Lev Natanovich Kritzman (Russian: Лев Натанович Крицман; 16 June 1890 – 17 June 1938) was a Soviet Marxian economist who became a prominent advocate of state planning in the 1920s Soviet economy. After 1929, his views on agricultural reform were aligned with mass collectivisation and dekulakization introduced by Joseph Stalin.

== Biography ==
In 1905 Krirtzman joined the Menshevik wing of the Russian Social Democratic Labour Party. He was expelled from the University of Odessa in 1910, but continued his education in exile. He graduated from the University of Zurich and received a doctorate in philosophy.

He returned to Russia in after the October Revolution 1918 and joined the Russian Communist Party (b). Kritzman worked the state economy and was a member of the board of the State Planning Committee and the Central Statistical Directorate.
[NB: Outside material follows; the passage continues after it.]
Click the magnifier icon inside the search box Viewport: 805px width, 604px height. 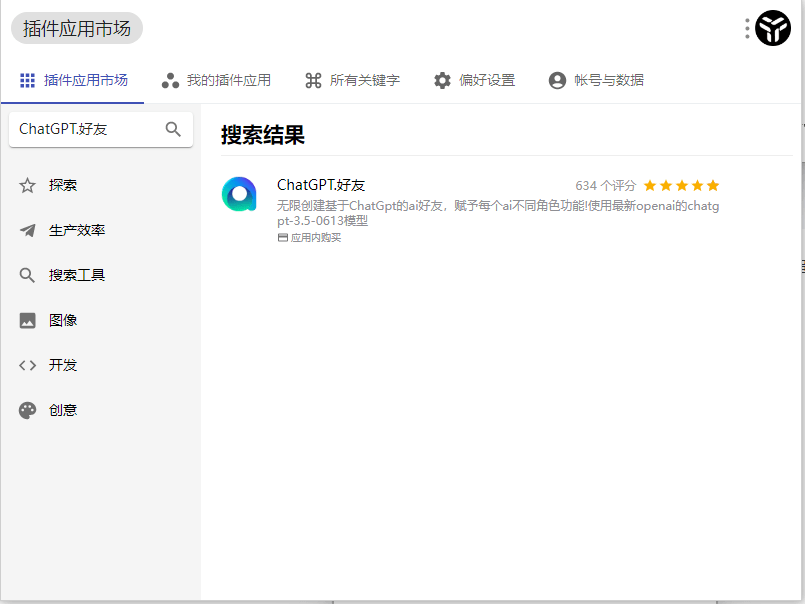pos(173,129)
Kritzman was a member of the editorial board of Pravda and a member of the Communist Academy. He also taught at the Institute of Red Professors, Sverdlov Communist University and the Moscow State University.
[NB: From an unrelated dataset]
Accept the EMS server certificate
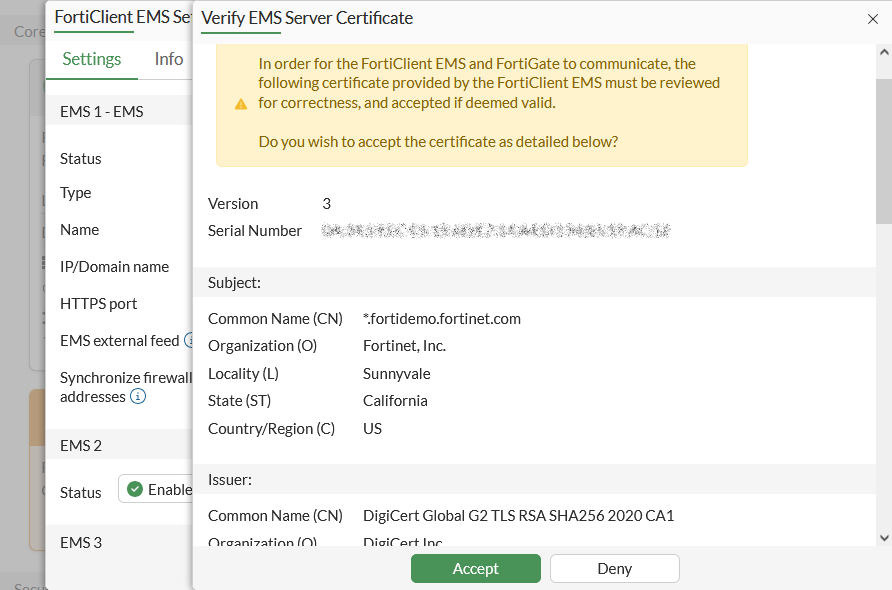Image resolution: width=892 pixels, height=590 pixels. (475, 568)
From 1926 to 1929 he was executive editor of the journal On the Agrarian Front and a member of the editorial board of the journal Problems of Economy as well as a member of the editorial board of the Great Soviet Encyclopedia. He was also the editor of the Economic Encyclopedia. Kritzman wrote many books and polemics and socialist construction as well as criticisms of non-Marxist political economy.

He staunchly opposed the theory of Alexander Chayanov and the family labor school. He fought for the justification of the three-tier scheme of differentiation of the peasantry (poor peasant -middle peasant - kulak), which became one of the foundations of the dekulakization policy in 1929–1933.

Hardly any information is available about Krizman's last years, which apparently were largely spent on private studies. In Soviet and Russian publications, it is usually noted that he succumbed to kidney disease in June 1938. On the other hand, some recent publications from English speaking sources claim that Krizman fell victim to the Great Purge, however there isn't any evidence to support this. His death is sometimes dated to have happened in June 1937. An obituary in connection with his death was signed by Eugene Varga, Abram Deborin, Gleb Krzhizhanovsky and Stanislav Strumilin.

He was buried at the Novodevichy Cemetery and his estate is kept in the Archives of the Russian Academy of Sciences.